Sermons That Work

If You Ever Decide…, Proper 14 (A) – 2011

August 07, 2011


If you ever decide to write a book about the gospels, here’s an idea for you.

You might want to tackle the central role of the Sea of Galilee in the narrative of Jesus’ ministry. A great freshwater lake or inland sea about a third the size of Lake Tahoe on the California-Nevada border, it supported, in Jesus’ time, a sizeable population and a significant commercial fishing industry. The evangelists often use the Sea of Galilee – around whose shores many of Jesus’ stories take place – to advance their account of his work and mission.

By the way, don’t be confused. The Sea of Galilee goes by different names. Some texts refer to it as a lake, which of course it is. And others call it by the alternative names of Tiberias or Gennesaret. But it is all the same place. And of course, it is most definitely not to be confused with the Dead Sea. That is another place entirely.
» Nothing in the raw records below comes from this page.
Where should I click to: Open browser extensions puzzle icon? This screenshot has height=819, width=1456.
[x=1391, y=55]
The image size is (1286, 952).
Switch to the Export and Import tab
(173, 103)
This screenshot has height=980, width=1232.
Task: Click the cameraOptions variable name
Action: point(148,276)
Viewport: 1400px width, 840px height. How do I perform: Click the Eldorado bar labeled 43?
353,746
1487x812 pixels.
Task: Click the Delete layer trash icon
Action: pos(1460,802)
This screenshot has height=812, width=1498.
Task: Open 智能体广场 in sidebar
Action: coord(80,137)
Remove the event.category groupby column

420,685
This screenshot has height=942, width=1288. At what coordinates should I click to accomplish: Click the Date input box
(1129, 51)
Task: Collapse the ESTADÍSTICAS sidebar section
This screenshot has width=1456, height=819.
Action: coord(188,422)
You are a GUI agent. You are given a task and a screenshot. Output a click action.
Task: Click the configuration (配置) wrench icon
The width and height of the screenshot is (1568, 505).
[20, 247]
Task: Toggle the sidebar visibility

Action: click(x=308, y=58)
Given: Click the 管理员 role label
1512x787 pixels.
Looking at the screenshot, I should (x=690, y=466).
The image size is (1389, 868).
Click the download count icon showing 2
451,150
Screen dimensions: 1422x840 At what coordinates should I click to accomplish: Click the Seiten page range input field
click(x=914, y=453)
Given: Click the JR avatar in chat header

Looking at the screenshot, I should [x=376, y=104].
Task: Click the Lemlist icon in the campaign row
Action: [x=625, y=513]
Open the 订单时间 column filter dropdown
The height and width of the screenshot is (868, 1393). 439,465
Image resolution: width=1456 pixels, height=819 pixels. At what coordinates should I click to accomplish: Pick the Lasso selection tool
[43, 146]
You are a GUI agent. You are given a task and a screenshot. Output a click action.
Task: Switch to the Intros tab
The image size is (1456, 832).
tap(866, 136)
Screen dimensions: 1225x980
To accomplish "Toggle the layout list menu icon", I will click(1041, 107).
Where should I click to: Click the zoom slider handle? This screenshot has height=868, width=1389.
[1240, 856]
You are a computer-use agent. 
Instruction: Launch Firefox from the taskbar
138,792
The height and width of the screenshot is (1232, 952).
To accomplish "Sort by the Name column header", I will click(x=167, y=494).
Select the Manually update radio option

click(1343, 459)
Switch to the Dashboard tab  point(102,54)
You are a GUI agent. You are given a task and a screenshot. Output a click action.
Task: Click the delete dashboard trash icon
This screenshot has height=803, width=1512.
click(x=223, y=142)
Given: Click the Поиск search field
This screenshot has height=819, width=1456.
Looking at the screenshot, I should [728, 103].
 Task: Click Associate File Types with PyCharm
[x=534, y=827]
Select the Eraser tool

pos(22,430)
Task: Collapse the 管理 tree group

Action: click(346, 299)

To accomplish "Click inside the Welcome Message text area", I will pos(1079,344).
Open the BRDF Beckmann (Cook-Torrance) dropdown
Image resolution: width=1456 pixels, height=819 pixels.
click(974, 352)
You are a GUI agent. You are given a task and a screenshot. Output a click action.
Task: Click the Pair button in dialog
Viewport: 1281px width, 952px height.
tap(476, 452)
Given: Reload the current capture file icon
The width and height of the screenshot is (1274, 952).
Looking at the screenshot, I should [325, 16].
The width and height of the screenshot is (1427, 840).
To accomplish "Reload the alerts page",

The Sea of Galilee was, in Jesus’ time, very much alive with great varieties and stores of fish.

Our Lord’s disciples were, for the most part, people who made their livelihood from the Sea of Galilee. And Jesus himself is often found near its shores, first calling his disciples there and later teaching the people along its surrounding heights and plains. You will remember that at one point he even began preaching from a boat anchored just offshore while the people gathered near him on the beach.

So, it is no surprise to find the Sea of Galilee figuring prominently again in today’s gospel narrative, as Jesus first sends his disciples off in a boat by themselves “to the other side” – literally forces them to leave, if you read the text carefully – while he goes off to spend some quality time by himself on a mountain in prayer. As morning dawns and the disciples’ boat is being “battered by the waves,” Jesus – seemingly out of nowhere – comes “walking toward them on the Sea.” Needless to say, the disciples are terrified and cry out “in fear.”

Of course they were afraid. Who wouldn’t be? Well, maybe not Peter. At least, not at first. He bravely bids Jesus to call him forth from the boat and then hesitantly starts making his own way across the waves. But fear finally overcomes him too, and in his fright he begins to sink. “Lord, save me!” he calls out. And needless to say, this Jesus promptly does.

What to make of it all?

What those disciples needed, we might be tempted to think, was just a bigger boat, perhaps one better constructed and more suited to withstand the storm and the wind. Technology – human ingenuity – that is the answer. But then we remember. Every storm is the perfect storm if you are paralyzed by fear and worry. This gospel story has fundamental – perhaps even archetypal – implications in it about the human condition, a state that finds all of us suspended precariously between unknown and fearsome depths and the desire to be ourselves the masters of the wind and waves and world around us.

But weathering the storm paradoxically demands that we first come to recognize and accept our own vulnerabilities. There are, after all, few perfect boats. In spite of our occasional bluster, when the storm hits and the winds blow, most of us still call out for the Lord. Only in giving up our own certainty and our very selves do we find our true depth – and our salvation.

At baptism in many Christian denominations today – and in baptism as it was practiced in the early Church – one is quite literally drenched, or nearly drowned, in a stream or lake only to be caught up and raised moments later by the outstretched hand of pastor or minister. Not unlike Peter in our gospel account today. Jesus, it seems, still today, recognizes and surmounts in baptism our fear of death, our fear of drowning in sin and insignificance.

Our baptism and the gift of faith it signifies does not by any means guarantee a lifetime of smooth sailing ahead. The Sea of Galilee is, to this day, subject to squalls and storms. And like Peter and the disciples, we still find ourselves afraid and terrified and calling out to the Lord. But only Christ overcomes our dread and terror of what the waters deep beneath – and within – us may contain. And he does all this, as he did with Peter, by reaching out his hand in rescue. “Take heart,” he says to us again today. “It is I; have no fear.”

And from our own rickety craft, we proclaim as did the disciples centuries ago, “Truly you are the Son of God.”